- Born: Norman Joel Pattiz January 18, 1943 Los Angeles, California, U.S.
- Died: December 4, 2022 (aged 79)
- Education: Santa Monica College
- Occupation: Businessman
- Known for: Founder of Westwood One
- Spouse: Mary Turner

= Norm Pattiz =

American broadcasting entrepreneur (1943–2022)

Norman Joel Pattiz (January 18, 1943 – December 4, 2022) was an American broadcasting entrepreneur who founded radio network Westwood One. Pattiz was a member of the National Radio Hall of Fame.

== Career ==
Pattiz worked in the sales dept at KCOP TV 13 in Hollywood from 1970 to 1974. He founded Westwood One, a radio syndication company, in 1976. It became America's largest radio network and one of the world's leading media companies.
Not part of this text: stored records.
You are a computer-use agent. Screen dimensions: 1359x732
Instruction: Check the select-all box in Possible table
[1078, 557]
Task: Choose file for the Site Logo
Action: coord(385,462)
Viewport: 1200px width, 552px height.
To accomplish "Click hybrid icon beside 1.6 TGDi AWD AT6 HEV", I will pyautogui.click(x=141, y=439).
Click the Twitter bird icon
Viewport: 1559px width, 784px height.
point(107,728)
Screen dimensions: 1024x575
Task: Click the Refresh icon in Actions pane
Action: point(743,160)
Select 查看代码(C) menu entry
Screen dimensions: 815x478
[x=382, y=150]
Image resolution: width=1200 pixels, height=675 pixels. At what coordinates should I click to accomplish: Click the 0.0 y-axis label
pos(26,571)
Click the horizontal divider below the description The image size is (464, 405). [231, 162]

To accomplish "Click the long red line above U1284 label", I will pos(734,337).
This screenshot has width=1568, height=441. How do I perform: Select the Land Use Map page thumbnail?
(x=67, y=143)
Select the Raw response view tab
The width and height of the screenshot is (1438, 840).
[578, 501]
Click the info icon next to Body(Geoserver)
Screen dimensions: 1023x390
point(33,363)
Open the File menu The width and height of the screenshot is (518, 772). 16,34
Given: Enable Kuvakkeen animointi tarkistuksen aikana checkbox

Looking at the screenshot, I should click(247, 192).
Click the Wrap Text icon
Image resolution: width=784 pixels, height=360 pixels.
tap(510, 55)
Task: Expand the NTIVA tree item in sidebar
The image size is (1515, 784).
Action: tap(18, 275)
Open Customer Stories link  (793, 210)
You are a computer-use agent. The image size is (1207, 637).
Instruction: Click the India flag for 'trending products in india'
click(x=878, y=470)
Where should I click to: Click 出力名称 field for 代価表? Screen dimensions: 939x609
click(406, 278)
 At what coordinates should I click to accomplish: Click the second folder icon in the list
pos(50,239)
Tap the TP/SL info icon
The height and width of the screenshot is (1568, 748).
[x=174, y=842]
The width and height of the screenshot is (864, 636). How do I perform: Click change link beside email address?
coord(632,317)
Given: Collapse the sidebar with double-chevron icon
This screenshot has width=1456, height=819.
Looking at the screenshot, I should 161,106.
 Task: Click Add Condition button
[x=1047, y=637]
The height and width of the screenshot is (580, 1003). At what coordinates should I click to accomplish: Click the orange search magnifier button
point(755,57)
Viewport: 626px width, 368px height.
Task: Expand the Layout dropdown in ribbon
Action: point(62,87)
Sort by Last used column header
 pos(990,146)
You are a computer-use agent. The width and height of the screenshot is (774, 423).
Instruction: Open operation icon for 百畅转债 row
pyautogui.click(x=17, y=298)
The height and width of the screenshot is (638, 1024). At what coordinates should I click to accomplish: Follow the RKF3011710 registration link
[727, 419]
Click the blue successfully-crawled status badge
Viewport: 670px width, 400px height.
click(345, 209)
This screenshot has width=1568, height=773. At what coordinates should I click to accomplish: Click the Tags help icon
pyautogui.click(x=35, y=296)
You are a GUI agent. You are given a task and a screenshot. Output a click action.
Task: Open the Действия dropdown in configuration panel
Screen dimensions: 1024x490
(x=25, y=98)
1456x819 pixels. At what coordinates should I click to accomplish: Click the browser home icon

In 2001, Pattiz joined the Board of Regents of the University of California and served as chair of the board of the Regents Oversight Committee of the Department of Energy Laboratories. In January 2014, Governor of California Jerry Brown reappointed Pattiz to a second twelve year term on the board of regents. In November 2016, he was accused of workplace sexual harassment. The University of California Student Association called for dismissal of Pattiz from the board of regents in 2017 following an allegation by a podcast host. Pattiz apologized and claimed it was a joke. In December 2017, Pattiz resigned from the board of regents.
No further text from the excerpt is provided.